We aimed to provide evidence that the ICD-10-CM phecode map resulted in phenotypes like those sourced from the ICD-9-CM phecode map. First, we selected 357,728 patients in the VUMC EHR who had ≥1 ICD-9-CM and ≥1 ICD-10-CM codes in two 18-month windows. We selected windows to occur prior to and after VUMC’s transition to ICD-10-CM. To reduce potential confounders, we left a 6-month buffer after ICD-9-CM was replaced with ICD-10-CM. Further, the ICD-10-CM observation window ended before VUMC switched from its locally developed EHR [27 (link)] to the Epic system. This created two windows ranging from January 1, 2014 to June 30, 2015 for ICD-9-CM, and January 1, 2016 to June 30, 2017 for ICD-10-CM (Figure 3). The final cohort consisted of 55.10% (197,109/357,728) females with mean age of 45 (SD 25) years old. From the two observation periods, we extracted all ICD-9-CM and ICD-10-CM codes for each patient. We then mapped these codes to phecodes using the ICD-9-CM phecode [14 ] and ICD-10-CM phecode maps.
We used the patient cohort to test our hypothesis that the ICD-10-CM phecode map created phenotype definitions that were comparable to those generated using the gold-standard ICD-9-CM phecode map. For this analysis, we used four common chronic diseases (Hypertension, Hyperlipidemia, Type 1 Diabetes, and Type 2 Diabetes) and chose one acute disease (Intestinal infection) as a negative control. We expected that a large majority of the chronic disease patients and a small minority of the acute disease patients from the ICD-9-CM era would reproduce the same phenotypes during the ICD-10-CM era. We defined the phenotype cases as follows: Hypertension with phecodes 401.* (* means one or more digits or a period); Hyperlipidemia, phecodes 272.*; Type 1 diabetes, phecodes 250.1*; Type 2 diabetes, phecodes 250.2*; Intestinal infection, phecodes 008.*.

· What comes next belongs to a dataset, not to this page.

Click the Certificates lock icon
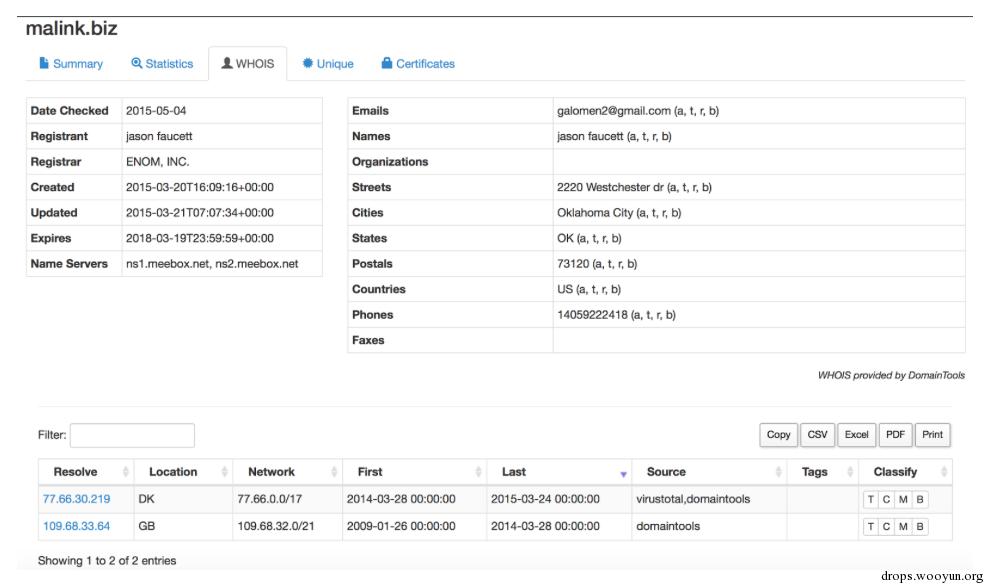The width and height of the screenshot is (987, 588). click(387, 63)
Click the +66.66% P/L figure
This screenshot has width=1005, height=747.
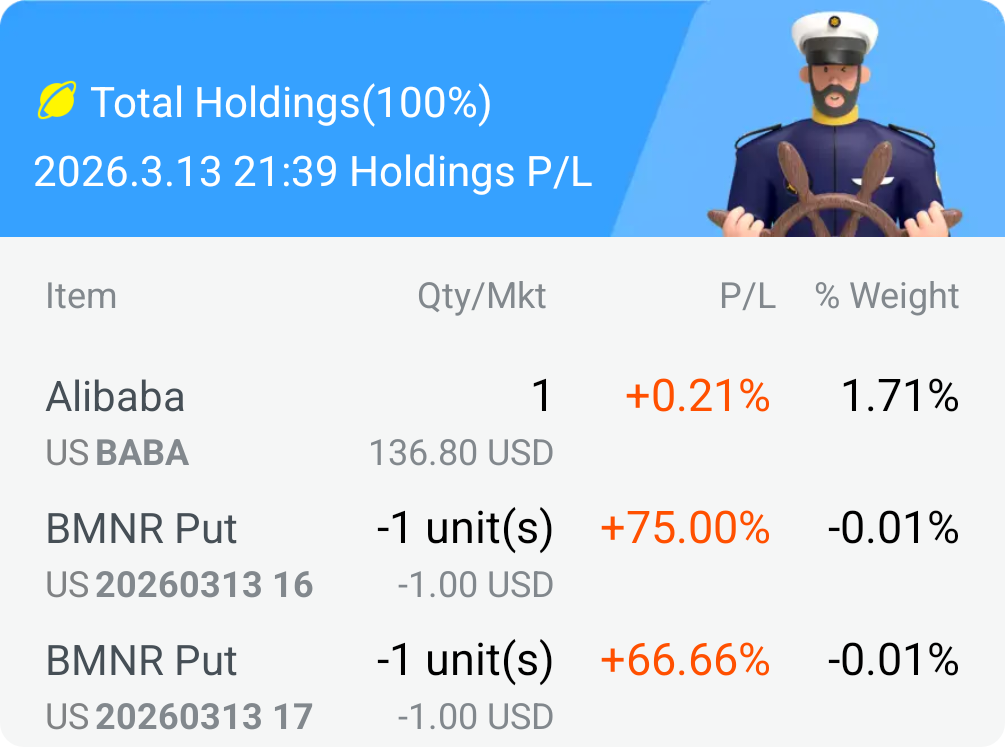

For each phenotype, we reported the number of ICD-9-CM cases and the number of those individuals who were also ICD-10-CM cases. To identify the possible reasons for individuals who were not identified as phenotype cases in the ICD-10-CM period, two authors with clinical training (PW, WQW) manually reviewed the EHRs of ten randomly selected patients from each chronic disease group, except Type 1 diabetes, for a total of thirty patients.